====== Data shown

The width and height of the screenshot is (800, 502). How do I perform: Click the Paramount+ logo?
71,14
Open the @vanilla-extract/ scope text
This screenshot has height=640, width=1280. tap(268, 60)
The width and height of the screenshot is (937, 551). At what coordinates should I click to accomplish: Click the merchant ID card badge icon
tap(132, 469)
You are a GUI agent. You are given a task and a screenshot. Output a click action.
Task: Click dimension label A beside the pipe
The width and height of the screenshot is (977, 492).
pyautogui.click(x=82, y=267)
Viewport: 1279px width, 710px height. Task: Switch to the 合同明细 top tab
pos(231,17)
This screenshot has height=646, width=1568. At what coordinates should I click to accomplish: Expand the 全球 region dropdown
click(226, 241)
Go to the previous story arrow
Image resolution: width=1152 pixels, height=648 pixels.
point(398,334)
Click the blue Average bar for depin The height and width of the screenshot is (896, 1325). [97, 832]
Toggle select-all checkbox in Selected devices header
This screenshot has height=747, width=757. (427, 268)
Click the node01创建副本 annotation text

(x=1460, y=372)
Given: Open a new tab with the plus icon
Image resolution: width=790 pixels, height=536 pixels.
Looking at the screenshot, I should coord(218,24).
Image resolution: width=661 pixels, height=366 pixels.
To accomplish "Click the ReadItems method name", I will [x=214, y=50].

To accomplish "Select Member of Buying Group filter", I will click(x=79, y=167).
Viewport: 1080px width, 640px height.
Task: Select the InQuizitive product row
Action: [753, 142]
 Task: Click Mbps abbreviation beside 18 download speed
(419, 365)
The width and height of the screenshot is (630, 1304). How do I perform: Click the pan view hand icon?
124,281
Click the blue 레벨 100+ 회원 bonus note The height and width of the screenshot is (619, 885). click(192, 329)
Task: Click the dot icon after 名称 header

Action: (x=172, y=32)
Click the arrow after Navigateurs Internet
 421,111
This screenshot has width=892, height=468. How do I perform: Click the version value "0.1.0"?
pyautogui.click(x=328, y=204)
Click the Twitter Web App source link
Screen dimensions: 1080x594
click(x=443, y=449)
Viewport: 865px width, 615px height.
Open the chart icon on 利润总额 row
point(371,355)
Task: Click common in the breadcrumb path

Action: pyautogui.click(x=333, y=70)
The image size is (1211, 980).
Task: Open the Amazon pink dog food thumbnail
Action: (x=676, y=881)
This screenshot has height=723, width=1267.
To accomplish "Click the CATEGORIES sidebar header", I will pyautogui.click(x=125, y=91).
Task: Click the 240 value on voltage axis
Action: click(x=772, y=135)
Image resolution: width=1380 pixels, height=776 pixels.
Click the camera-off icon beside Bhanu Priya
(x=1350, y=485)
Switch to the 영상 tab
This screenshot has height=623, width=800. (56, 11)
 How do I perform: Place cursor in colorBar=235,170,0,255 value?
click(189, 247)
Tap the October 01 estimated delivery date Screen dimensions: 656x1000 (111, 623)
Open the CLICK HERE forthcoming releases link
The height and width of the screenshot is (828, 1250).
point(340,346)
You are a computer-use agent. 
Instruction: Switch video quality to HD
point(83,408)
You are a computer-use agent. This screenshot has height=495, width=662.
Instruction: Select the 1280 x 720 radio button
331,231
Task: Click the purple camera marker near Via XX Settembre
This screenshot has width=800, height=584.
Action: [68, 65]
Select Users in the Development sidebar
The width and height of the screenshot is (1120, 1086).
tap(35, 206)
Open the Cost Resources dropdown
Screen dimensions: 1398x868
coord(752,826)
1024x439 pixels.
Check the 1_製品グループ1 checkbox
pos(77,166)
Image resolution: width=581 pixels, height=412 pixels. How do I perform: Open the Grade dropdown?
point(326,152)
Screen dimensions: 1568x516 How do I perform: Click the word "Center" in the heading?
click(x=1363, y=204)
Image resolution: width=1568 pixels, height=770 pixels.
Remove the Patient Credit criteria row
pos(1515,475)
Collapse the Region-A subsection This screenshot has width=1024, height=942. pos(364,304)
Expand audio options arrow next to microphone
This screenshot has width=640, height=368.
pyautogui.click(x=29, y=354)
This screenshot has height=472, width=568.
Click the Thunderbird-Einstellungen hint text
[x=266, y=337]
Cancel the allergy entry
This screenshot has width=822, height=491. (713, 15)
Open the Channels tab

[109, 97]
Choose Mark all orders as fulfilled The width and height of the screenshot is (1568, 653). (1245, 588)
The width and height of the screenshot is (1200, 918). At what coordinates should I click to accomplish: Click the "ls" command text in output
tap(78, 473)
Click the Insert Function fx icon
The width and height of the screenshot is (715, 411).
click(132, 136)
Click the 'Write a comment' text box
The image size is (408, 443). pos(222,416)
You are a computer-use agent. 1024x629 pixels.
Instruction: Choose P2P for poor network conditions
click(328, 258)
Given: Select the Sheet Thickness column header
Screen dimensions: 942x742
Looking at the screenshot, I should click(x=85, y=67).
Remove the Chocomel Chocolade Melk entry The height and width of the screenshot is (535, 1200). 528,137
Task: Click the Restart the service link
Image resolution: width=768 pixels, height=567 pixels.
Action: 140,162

============

■ Required action
Write the entries above out again, unchanged and complete.

■ Output for this exercise
The width and height of the screenshot is (800, 502). How do I perform: Click the Paramount+ logo?
71,14
Open the @vanilla-extract/ scope text
This screenshot has height=640, width=1280. tap(268, 60)
The width and height of the screenshot is (937, 551). At what coordinates should I click to accomplish: Click the merchant ID card badge icon
tap(132, 469)
You are a GUI agent. You are given a task and a screenshot. Output a click action.
Task: Click dimension label A beside the pipe
The width and height of the screenshot is (977, 492).
pyautogui.click(x=82, y=267)
Viewport: 1279px width, 710px height. Task: Switch to the 合同明细 top tab
pos(231,17)
This screenshot has height=646, width=1568. At what coordinates should I click to accomplish: Expand the 全球 region dropdown
click(226, 241)
Go to the previous story arrow
Image resolution: width=1152 pixels, height=648 pixels.
point(398,334)
Click the blue Average bar for depin The height and width of the screenshot is (896, 1325). [97, 832]
Toggle select-all checkbox in Selected devices header
This screenshot has height=747, width=757. (427, 268)
Click the node01创建副本 annotation text

(x=1460, y=372)
Given: Open a new tab with the plus icon
Image resolution: width=790 pixels, height=536 pixels.
Looking at the screenshot, I should coord(218,24).
Image resolution: width=661 pixels, height=366 pixels.
To accomplish "Click the ReadItems method name", I will [x=214, y=50].

To accomplish "Select Member of Buying Group filter", I will click(x=79, y=167).
Viewport: 1080px width, 640px height.
Task: Select the InQuizitive product row
Action: [753, 142]
 Task: Click Mbps abbreviation beside 18 download speed
(419, 365)
The width and height of the screenshot is (630, 1304). How do I perform: Click the pan view hand icon?
124,281
Click the blue 레벨 100+ 회원 bonus note The height and width of the screenshot is (619, 885). click(192, 329)
Task: Click the dot icon after 名称 header

Action: (x=172, y=32)
Click the arrow after Navigateurs Internet
 421,111
This screenshot has width=892, height=468. How do I perform: Click the version value "0.1.0"?
pyautogui.click(x=328, y=204)
Click the Twitter Web App source link
Screen dimensions: 1080x594
click(x=443, y=449)
Viewport: 865px width, 615px height.
Open the chart icon on 利润总额 row
point(371,355)
Task: Click common in the breadcrumb path

Action: pyautogui.click(x=333, y=70)
The image size is (1211, 980).
Task: Open the Amazon pink dog food thumbnail
Action: (x=676, y=881)
This screenshot has height=723, width=1267.
To accomplish "Click the CATEGORIES sidebar header", I will pyautogui.click(x=125, y=91).
Task: Click the 240 value on voltage axis
Action: click(x=772, y=135)
Image resolution: width=1380 pixels, height=776 pixels.
Click the camera-off icon beside Bhanu Priya
(x=1350, y=485)
Switch to the 영상 tab
This screenshot has height=623, width=800. (56, 11)
 How do I perform: Place cursor in colorBar=235,170,0,255 value?
click(189, 247)
Tap the October 01 estimated delivery date Screen dimensions: 656x1000 (111, 623)
Open the CLICK HERE forthcoming releases link
The height and width of the screenshot is (828, 1250).
point(340,346)
You are a computer-use agent. 
Instruction: Switch video quality to HD
point(83,408)
You are a computer-use agent. This screenshot has height=495, width=662.
Instruction: Select the 1280 x 720 radio button
331,231
Task: Click the purple camera marker near Via XX Settembre
This screenshot has width=800, height=584.
Action: [68, 65]
Select Users in the Development sidebar
The width and height of the screenshot is (1120, 1086).
tap(35, 206)
Open the Cost Resources dropdown
Screen dimensions: 1398x868
coord(752,826)
1024x439 pixels.
Check the 1_製品グループ1 checkbox
pos(77,166)
Image resolution: width=581 pixels, height=412 pixels. How do I perform: Open the Grade dropdown?
point(326,152)
Screen dimensions: 1568x516 How do I perform: Click the word "Center" in the heading?
click(x=1363, y=204)
Image resolution: width=1568 pixels, height=770 pixels.
Remove the Patient Credit criteria row
pos(1515,475)
Collapse the Region-A subsection This screenshot has width=1024, height=942. pos(364,304)
Expand audio options arrow next to microphone
This screenshot has width=640, height=368.
pyautogui.click(x=29, y=354)
This screenshot has height=472, width=568.
Click the Thunderbird-Einstellungen hint text
[x=266, y=337]
Cancel the allergy entry
This screenshot has width=822, height=491. (713, 15)
Open the Channels tab

[109, 97]
Choose Mark all orders as fulfilled The width and height of the screenshot is (1568, 653). (1245, 588)
The width and height of the screenshot is (1200, 918). At what coordinates should I click to accomplish: Click the "ls" command text in output
tap(78, 473)
Click the Insert Function fx icon
The width and height of the screenshot is (715, 411).
click(132, 136)
Click the 'Write a comment' text box
The image size is (408, 443). pos(222,416)
You are a computer-use agent. 1024x629 pixels.
Instruction: Choose P2P for poor network conditions
click(328, 258)
Given: Select the Sheet Thickness column header
Screen dimensions: 942x742
Looking at the screenshot, I should click(x=85, y=67).
Remove the Chocomel Chocolade Melk entry The height and width of the screenshot is (535, 1200). 528,137
Task: Click the Restart the service link
Image resolution: width=768 pixels, height=567 pixels.
Action: 140,162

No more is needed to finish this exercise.